By using this plate tectonic model of where Earth's continents and ocean basins would have been some 700 million years ago, and pairing that model with another one that focused on carbon dioxide emissions, the team found the starting point of a powerful ice age known as the Sturtian glaciation, which spanned from 717 to 660 million years ago. As to what likely caused the beginning of this freezing time period? A significant loss of carbon dioxide emissions from volcanoes in present-day Canada.
This loss, the team says, resulted in a prolonged "Planet Ice."
"At this time, there were no multicellular animals or land plants on Earth. The greenhouse gas concentration of the atmosphere was almost entirely dictated by CO2 outgassing from volcanoes and by silicate rock weathering processes, which consume CO2," Dutkiewicz explained.
There is one question that remains: If the Earth could freeze over before, can it do that again?

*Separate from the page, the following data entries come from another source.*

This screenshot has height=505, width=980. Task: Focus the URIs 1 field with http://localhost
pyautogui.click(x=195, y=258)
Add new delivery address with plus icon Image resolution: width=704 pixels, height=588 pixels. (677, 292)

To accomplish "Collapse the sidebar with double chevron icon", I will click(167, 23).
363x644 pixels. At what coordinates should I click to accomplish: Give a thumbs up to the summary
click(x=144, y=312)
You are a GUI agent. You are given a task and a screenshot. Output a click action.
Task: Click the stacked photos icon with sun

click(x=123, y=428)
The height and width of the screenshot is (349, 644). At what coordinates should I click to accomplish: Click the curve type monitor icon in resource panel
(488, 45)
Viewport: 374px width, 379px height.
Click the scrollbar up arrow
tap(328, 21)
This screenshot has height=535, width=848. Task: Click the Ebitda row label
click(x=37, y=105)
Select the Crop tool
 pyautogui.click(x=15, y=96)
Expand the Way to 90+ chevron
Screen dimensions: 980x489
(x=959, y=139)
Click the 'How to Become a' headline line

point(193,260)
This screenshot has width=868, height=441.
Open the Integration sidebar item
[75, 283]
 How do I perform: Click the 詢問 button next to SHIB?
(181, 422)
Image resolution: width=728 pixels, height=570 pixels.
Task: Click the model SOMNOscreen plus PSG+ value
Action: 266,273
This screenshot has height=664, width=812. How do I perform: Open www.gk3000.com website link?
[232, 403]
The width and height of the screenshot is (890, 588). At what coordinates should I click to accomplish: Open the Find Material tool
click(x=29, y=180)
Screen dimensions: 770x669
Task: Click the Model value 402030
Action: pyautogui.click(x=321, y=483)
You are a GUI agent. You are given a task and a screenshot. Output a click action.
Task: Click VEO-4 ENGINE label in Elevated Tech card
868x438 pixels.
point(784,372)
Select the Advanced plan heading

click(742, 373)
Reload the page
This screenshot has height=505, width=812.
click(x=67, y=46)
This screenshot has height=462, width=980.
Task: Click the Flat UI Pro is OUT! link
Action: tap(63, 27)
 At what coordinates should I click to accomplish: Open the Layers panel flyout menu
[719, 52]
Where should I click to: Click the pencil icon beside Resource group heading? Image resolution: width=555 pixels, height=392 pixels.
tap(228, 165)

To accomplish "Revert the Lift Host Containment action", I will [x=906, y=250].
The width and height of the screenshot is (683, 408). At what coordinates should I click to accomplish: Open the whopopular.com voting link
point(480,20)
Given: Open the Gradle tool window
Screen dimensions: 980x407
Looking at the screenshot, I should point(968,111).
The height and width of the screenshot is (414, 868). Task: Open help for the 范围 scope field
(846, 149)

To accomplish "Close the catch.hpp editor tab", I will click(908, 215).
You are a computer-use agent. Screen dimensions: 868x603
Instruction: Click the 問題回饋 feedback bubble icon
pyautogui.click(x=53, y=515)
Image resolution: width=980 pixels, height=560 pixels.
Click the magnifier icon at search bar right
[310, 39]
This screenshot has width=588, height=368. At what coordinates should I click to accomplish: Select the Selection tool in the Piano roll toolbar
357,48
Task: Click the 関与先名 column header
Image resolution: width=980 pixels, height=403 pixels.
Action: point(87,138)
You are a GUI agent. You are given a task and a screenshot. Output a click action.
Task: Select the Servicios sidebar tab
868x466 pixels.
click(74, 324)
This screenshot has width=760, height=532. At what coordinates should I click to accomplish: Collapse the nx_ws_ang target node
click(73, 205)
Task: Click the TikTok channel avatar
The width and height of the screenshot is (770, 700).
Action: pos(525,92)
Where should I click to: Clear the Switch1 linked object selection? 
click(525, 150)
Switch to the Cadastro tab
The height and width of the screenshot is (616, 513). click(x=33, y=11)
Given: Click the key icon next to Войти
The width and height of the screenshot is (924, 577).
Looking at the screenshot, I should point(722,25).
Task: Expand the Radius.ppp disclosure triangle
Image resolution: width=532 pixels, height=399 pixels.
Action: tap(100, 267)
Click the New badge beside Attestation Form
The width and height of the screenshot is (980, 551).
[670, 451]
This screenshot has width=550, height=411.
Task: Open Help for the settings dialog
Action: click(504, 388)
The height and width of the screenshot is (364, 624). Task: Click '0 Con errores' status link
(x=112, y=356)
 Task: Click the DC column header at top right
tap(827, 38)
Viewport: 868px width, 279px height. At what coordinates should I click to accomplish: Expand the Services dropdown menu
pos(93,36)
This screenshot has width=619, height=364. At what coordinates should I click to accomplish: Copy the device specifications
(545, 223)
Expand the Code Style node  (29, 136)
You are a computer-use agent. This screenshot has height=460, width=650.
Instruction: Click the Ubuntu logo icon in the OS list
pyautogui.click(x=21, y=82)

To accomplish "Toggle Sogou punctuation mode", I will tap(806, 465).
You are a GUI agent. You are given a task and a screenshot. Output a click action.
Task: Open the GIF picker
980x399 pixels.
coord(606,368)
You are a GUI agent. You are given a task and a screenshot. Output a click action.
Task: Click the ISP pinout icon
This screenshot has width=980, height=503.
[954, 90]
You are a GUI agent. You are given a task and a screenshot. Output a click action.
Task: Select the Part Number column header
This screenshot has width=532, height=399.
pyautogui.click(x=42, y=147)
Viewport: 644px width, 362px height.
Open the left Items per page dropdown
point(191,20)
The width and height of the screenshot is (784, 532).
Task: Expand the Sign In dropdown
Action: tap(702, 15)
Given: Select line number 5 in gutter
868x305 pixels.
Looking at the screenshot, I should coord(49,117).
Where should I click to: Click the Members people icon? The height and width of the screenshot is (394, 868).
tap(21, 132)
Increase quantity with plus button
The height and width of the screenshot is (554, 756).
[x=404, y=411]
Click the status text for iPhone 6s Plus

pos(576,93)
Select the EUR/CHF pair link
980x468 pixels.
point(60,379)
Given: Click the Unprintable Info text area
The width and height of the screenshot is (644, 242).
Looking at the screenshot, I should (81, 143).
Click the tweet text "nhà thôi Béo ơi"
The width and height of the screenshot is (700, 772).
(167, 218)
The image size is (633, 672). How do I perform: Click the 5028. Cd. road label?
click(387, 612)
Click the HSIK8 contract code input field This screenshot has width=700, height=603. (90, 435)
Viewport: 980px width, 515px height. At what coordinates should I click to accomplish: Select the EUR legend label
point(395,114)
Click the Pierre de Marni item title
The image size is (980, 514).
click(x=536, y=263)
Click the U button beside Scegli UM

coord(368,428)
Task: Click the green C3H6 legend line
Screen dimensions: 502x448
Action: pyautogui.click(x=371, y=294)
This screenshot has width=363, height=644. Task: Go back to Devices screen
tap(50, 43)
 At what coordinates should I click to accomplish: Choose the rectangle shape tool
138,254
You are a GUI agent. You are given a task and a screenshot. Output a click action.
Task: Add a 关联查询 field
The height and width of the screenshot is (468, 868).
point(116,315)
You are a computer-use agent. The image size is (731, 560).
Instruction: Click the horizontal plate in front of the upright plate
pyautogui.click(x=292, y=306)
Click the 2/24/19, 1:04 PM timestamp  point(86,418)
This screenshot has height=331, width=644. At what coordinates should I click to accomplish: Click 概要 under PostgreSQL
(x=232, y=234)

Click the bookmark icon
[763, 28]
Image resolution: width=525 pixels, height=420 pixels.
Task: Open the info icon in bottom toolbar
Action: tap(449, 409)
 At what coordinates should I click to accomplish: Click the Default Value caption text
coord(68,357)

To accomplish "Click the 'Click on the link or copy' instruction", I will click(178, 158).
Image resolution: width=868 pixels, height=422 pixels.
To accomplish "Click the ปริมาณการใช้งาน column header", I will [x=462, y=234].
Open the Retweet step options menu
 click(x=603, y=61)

Well, before humans (and even dinosaurs) ruled the Earth, the planet's climate was influenced more naturally by geology and weather. That's in contrast to today, when human activity such as burning coal exacerbates such natural changes. Dutkiewicz added that even though big changes do take time, we need to still be cautious of how we take care of our planet.
"Whatever the future holds, it is important to note that geological climate change, of the type studied here, happens extremely slowly," Dr. Dutkiewicz said. "According to NASA, human-induced climate change is happening at a pace 10 times faster than we have seen before."
The research was published in the February issue of the journal Geology.